**Records supplied:**
-- -- --

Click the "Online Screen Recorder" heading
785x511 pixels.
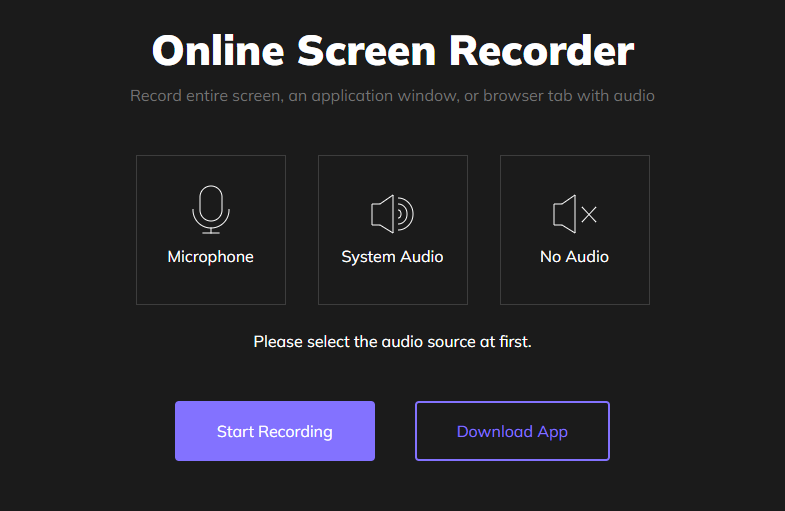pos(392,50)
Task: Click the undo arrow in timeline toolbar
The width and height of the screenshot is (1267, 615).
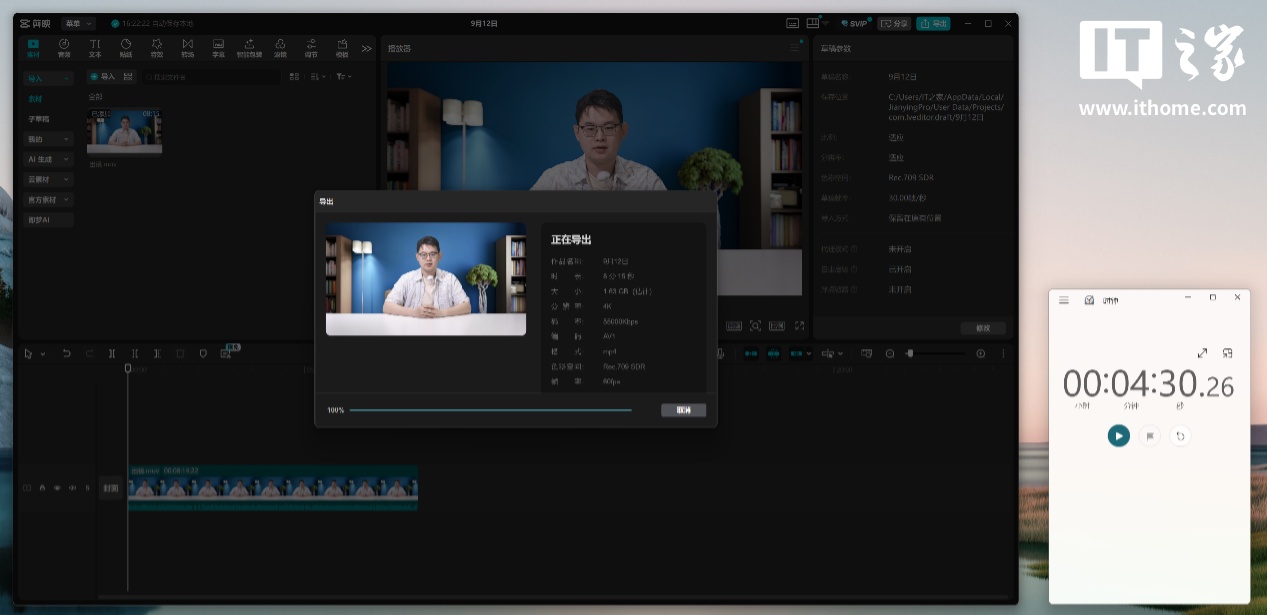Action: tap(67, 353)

-- -- --

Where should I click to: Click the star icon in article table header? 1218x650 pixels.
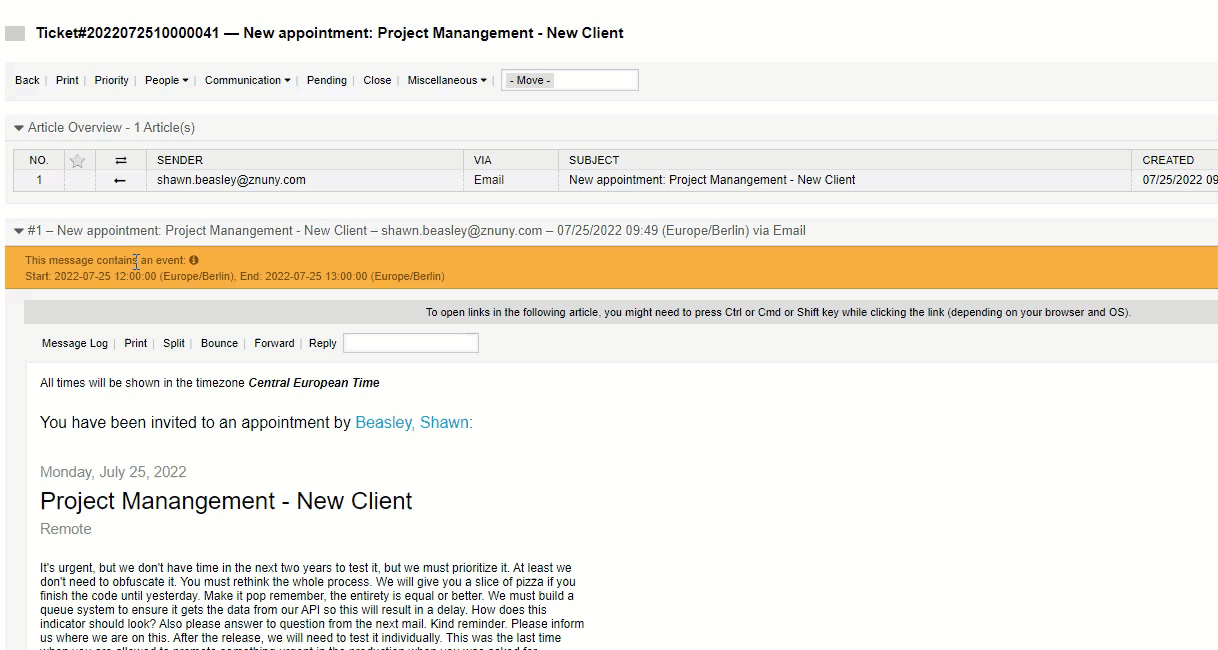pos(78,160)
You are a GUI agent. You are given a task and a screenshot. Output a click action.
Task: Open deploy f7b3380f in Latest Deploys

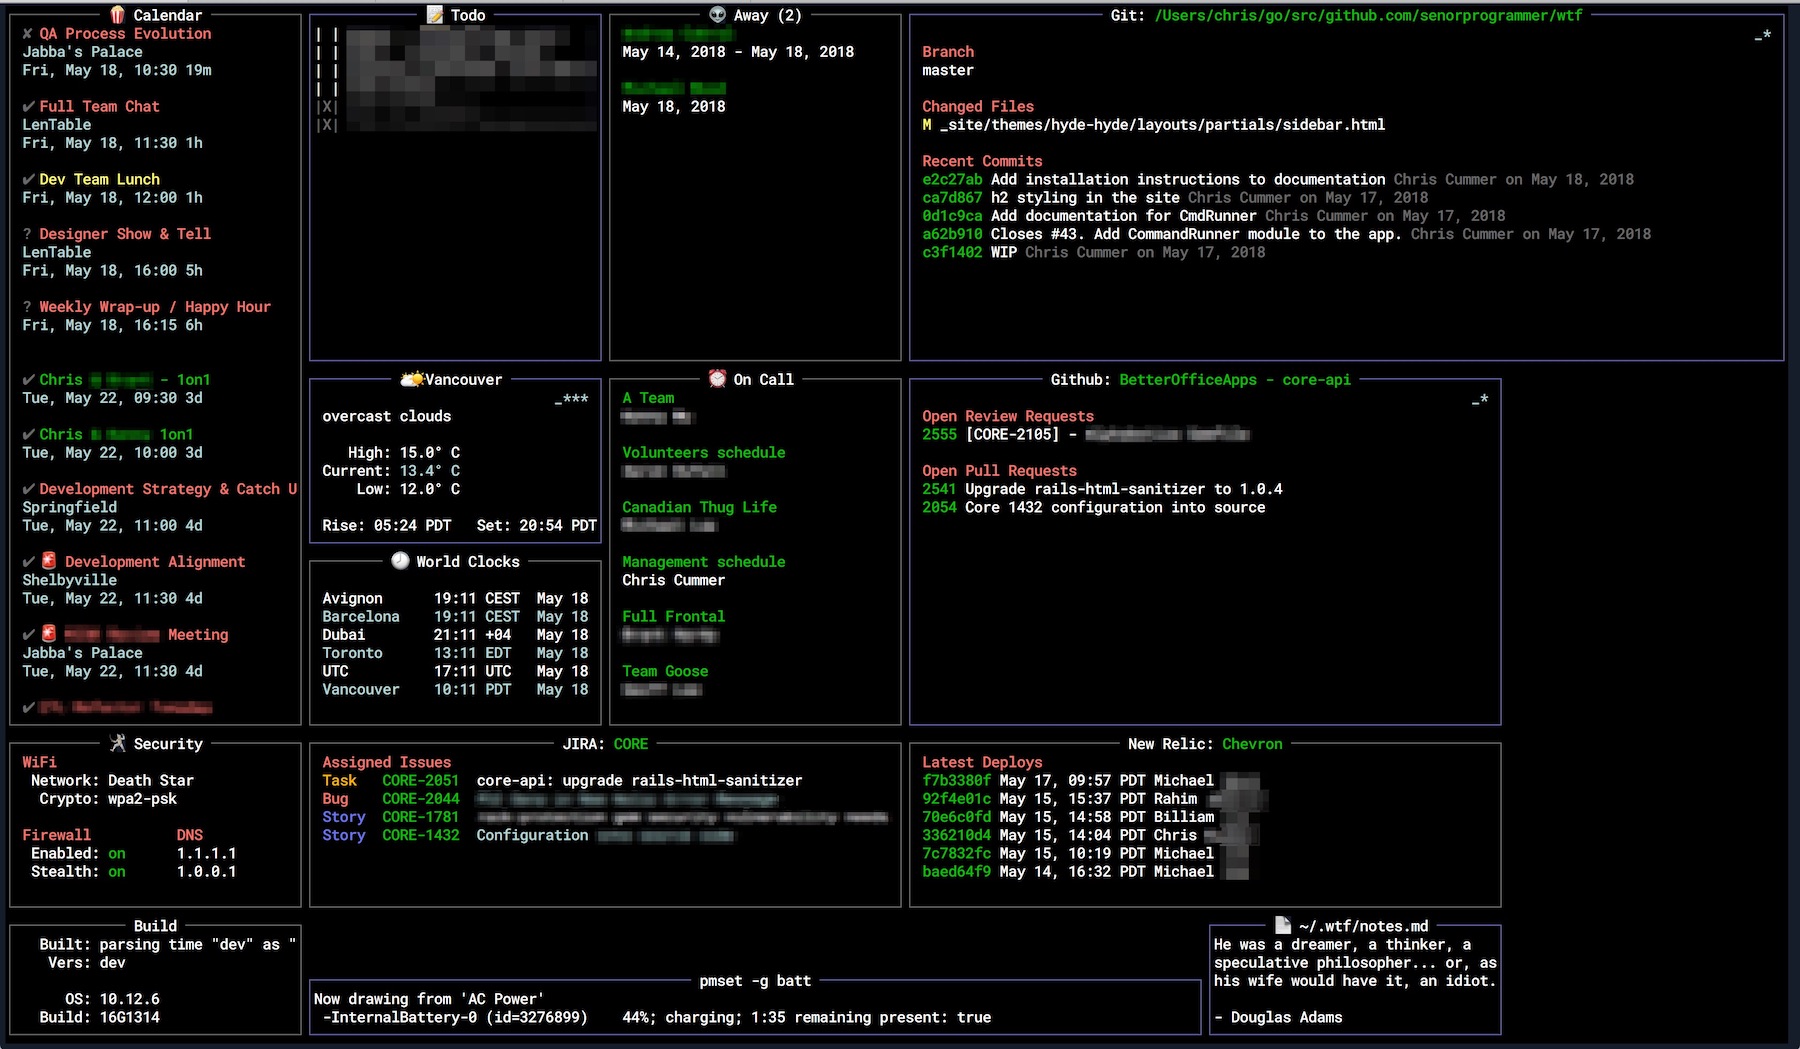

-- -- --

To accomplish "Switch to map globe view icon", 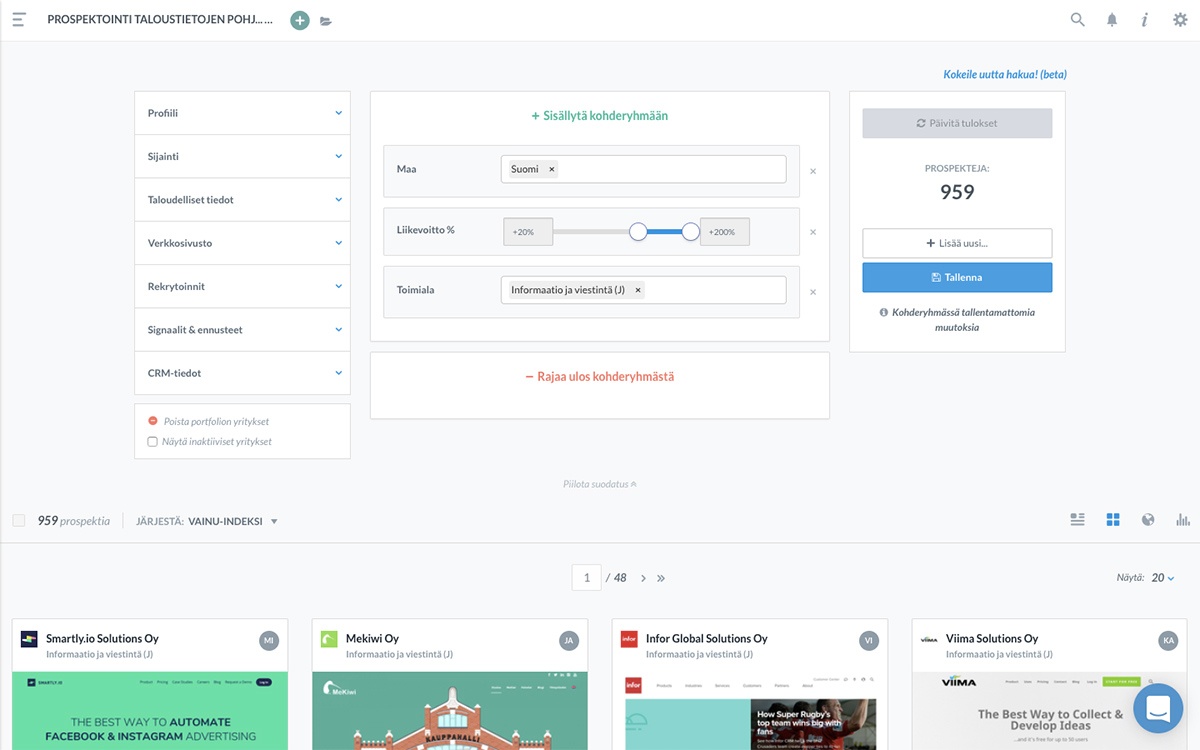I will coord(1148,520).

-- -- --

**Your task:** All lines above from the one containing "You are a GUI" to the one containing "Task: Open deploy f7b3380f in Latest Deploys" must be repeated exactly, both lines included, and no others.

**Exercise response:**
You are a GUI agent. You are given a task and a screenshot. Output a click action.
Task: Open deploy f7b3380f in Latest Deploys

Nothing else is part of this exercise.